Literature DB >> 32882187

Amoeboid Swimming Is Propelled by Molecular Paddling in Lymphocytes.

Laurene Aoun1, Alexander Farutin2, Nicolas Garcia-Seyda1, Paulin Nègre1, Mohd Suhail Rizvi2, Sham Tlili3, Solene Song1, Xuan Luo1, Martine Biarnes-Pelicot1, Rémi Galland4, Jean-Baptiste Sibarita4, Alphée Michelot5, Claire Hivroz6, Salima Rafai2, Marie-Pierre Valignat1, Chaouqi Misbah7, Olivier Theodoly8.   

Abstract

Mammalian cells developed two main migration modes. The slow mesenchymatous mode, like crawling of fibroblasts, relies on maturation of adhesion complexes and actin fiber traction, whereas the fast amoeboid mode, observed exclusively for leukocytes and cancer cells, is characterized by weak adhesion, highly dynamic cell shapes, and ubiquitous motility on two-dimensional and in three-dimensional solid matrix. In both cases, interactions with the substrate by adhesion or friction are widely accepted as a prerequisite for mammalian cell motility, which precludes swimming.
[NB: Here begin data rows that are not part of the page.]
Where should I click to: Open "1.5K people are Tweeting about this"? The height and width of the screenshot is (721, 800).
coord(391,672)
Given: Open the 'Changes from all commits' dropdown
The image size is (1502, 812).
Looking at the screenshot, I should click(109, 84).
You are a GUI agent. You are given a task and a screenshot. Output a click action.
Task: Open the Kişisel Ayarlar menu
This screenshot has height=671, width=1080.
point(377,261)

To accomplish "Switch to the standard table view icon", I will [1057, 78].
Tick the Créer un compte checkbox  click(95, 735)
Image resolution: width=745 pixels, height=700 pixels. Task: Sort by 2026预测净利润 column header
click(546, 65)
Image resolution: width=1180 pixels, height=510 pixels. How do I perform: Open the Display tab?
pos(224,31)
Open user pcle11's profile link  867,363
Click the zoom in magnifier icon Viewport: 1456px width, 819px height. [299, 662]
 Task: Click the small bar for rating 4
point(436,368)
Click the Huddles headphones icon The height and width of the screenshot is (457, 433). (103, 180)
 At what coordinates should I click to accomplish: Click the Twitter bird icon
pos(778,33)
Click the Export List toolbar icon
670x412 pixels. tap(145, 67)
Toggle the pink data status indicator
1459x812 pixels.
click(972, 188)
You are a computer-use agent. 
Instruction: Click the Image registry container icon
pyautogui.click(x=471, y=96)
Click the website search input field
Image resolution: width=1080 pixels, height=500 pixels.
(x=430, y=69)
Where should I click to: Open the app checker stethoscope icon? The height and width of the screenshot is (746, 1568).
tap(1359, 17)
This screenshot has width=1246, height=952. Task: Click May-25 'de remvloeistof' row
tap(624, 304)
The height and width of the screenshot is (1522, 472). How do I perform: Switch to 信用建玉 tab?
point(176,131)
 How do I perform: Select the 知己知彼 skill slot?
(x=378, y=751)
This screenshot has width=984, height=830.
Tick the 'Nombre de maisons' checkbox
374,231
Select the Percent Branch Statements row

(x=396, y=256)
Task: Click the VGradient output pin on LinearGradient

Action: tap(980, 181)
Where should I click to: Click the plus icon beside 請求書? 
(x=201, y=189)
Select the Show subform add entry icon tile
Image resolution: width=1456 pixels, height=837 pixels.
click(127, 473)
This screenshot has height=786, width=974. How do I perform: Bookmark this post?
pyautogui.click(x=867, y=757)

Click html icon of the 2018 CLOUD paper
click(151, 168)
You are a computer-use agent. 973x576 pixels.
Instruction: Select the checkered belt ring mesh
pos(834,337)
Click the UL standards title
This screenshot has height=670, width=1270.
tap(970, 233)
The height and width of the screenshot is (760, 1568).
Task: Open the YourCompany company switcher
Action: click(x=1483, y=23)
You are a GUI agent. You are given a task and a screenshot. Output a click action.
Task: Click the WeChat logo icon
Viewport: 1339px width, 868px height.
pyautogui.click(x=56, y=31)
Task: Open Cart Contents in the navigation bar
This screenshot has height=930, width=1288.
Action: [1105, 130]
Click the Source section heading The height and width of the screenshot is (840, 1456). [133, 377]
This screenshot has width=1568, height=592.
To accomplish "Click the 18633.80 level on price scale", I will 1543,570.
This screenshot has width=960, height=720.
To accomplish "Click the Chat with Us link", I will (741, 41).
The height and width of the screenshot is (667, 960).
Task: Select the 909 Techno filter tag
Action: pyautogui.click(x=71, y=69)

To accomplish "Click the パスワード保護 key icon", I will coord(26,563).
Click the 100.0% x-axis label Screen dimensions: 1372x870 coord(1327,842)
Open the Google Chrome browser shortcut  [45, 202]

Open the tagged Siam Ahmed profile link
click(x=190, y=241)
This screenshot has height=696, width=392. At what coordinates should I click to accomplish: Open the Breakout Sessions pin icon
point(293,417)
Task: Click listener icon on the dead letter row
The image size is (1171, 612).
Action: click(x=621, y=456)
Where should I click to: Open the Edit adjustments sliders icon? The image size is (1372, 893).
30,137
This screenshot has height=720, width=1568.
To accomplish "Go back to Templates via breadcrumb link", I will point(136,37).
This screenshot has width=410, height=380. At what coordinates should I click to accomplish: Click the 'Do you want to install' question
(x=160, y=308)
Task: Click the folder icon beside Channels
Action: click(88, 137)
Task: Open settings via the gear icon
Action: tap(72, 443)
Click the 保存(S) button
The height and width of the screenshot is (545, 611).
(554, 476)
We show here experimental and computational evidence that leukocytes do swim, and that efficient propulsion is not fueled by waves of cell deformation but by a rearward and inhomogeneous treadmilling of the cell external membrane. Our model consists of a molecular paddling by transmembrane proteins linked to and advected by the actin cortex, whereas freely diffusing transmembrane proteins hinder swimming. Furthermore, continuous paddling is enabled by a combination of external treadmilling and selective recycling by internal vesicular transport of cortex-bound transmembrane proteins. This mechanism explains observations that swimming is five times slower than the retrograde flow of cortex and also that lymphocytes are motile in nonadherent confined environments. Resultantly, the ubiquitous ability of mammalian amoeboid cells to migrate in two dimensions or three dimensions and with or without adhesion can be explained for lymphocytes by a single machinery of heterogeneous membrane treadmilling.
Copyright © 2020. Published by Elsevier Inc.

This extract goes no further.